• Activity
Answer these questions using the text on retail loss prevention:
(a) Which small items are Dual Resonator EAS stickers usually placed on?
(b) What amount of time have exception reports dramatically reduced?
(c) Where is information such as credit card numbers and gift card numbers gathered for electronic journals?

• Quoted passage
------------------------------------

Dual Resonator EAS stickers are usually placed on small items such as shaving razors and cold medicines. These items are popular items to sell at swap meets. Dual Resonator EAS stickers are printed on thin paper and are difficult to remove. Usually the sticker includes a retailer's company logo and serves as an indication to would-be buyers that the merchandise has been stolen.
Exception reports are compiled on an annual basis into a report. Usually the reports are received monthly or bi-weekly. They include information on cash audit overs and shorts, no-sales, flagged returns, employees ringing themselves up, fake employee numbers used to avoid commission docking, excessive markdowns and/or discounts, and merchandise voids. Exception reports have dramatically reduced the amount of time an investigator needs to detect a possible sign of employee embezzlement.
Almost every large retail institution has some form of electronic journal which records all its transactions. Information such as credit card numbers, gift card numbers, refunds, and merchandise voids is gathered at the point-of-sale. These journals can then be used to view and print facsimiles of receipts or checks.

------------------------------------

• Raw data
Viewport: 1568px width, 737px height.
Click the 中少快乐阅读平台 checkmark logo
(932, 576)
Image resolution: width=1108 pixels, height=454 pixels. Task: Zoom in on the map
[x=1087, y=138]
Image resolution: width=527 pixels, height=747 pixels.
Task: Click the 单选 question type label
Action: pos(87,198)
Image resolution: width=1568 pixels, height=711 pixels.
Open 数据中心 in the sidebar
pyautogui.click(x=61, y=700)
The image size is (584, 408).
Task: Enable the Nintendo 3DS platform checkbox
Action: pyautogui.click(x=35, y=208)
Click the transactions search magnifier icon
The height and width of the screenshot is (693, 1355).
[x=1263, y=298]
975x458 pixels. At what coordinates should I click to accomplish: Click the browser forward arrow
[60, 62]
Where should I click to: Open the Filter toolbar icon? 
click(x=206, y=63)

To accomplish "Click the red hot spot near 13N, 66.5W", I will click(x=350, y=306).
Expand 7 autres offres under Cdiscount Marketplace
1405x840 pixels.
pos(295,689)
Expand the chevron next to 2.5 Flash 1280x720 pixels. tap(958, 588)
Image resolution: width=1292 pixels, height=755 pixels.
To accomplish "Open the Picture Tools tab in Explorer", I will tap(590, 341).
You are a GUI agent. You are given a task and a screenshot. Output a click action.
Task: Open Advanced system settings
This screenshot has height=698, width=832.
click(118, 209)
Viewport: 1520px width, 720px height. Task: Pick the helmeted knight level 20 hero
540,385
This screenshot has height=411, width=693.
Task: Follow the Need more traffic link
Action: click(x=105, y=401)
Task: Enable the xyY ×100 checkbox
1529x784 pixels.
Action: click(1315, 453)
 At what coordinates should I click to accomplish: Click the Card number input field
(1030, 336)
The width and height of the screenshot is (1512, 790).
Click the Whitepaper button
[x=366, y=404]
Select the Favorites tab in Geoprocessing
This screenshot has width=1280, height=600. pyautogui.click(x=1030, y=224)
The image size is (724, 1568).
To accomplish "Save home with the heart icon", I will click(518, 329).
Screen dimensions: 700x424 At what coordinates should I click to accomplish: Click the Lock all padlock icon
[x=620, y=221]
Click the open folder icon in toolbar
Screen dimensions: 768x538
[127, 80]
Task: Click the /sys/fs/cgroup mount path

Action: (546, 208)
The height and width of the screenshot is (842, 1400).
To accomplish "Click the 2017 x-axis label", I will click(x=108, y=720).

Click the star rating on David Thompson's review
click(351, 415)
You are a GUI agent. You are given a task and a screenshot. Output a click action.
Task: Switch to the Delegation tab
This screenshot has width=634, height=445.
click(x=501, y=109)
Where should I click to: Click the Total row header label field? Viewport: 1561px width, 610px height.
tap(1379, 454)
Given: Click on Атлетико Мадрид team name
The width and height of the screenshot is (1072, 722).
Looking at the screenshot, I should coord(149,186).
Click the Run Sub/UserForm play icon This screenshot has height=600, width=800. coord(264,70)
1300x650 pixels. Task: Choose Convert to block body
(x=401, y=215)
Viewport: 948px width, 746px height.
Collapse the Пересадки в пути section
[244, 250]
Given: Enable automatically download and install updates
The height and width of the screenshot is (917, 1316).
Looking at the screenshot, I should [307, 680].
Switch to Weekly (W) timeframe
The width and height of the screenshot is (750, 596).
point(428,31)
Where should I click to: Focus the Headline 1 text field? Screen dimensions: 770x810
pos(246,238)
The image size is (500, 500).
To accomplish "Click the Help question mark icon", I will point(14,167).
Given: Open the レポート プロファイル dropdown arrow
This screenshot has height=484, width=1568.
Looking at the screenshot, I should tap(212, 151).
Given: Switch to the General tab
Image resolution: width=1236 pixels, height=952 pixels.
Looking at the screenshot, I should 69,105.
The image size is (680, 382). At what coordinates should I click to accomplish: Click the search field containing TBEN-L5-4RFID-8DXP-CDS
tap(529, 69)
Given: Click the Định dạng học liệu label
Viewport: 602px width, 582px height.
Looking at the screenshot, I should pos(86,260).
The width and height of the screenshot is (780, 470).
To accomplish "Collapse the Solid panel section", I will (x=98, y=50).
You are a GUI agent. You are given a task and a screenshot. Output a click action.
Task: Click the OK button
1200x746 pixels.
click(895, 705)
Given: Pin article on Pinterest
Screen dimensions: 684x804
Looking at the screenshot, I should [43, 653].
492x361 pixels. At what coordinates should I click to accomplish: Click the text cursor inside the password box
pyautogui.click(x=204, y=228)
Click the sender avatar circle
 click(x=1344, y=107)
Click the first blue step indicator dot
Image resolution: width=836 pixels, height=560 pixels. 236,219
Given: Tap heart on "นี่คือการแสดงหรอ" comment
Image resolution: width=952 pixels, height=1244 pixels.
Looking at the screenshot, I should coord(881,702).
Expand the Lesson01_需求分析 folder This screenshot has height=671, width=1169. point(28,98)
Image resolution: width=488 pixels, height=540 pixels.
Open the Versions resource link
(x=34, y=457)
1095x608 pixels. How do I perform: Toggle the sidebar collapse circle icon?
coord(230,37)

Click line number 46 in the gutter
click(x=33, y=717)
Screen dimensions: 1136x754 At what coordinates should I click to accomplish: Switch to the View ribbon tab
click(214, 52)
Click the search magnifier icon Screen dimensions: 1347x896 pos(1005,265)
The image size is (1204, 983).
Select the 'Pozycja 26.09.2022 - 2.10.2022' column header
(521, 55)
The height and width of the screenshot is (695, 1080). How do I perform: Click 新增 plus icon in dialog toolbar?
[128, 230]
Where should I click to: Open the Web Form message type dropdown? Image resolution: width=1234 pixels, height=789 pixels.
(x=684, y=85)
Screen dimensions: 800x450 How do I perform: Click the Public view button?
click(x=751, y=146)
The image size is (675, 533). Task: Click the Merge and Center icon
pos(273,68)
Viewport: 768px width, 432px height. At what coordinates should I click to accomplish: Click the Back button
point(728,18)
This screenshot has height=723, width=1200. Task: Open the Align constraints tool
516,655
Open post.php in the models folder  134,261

------------------------------------

• The completed task
(a) Small items such as shaving razors and cold medicines.
(b) The time an investigator needs to detect a possible sign of employee embezzlement.
(c) At the point-of-sale.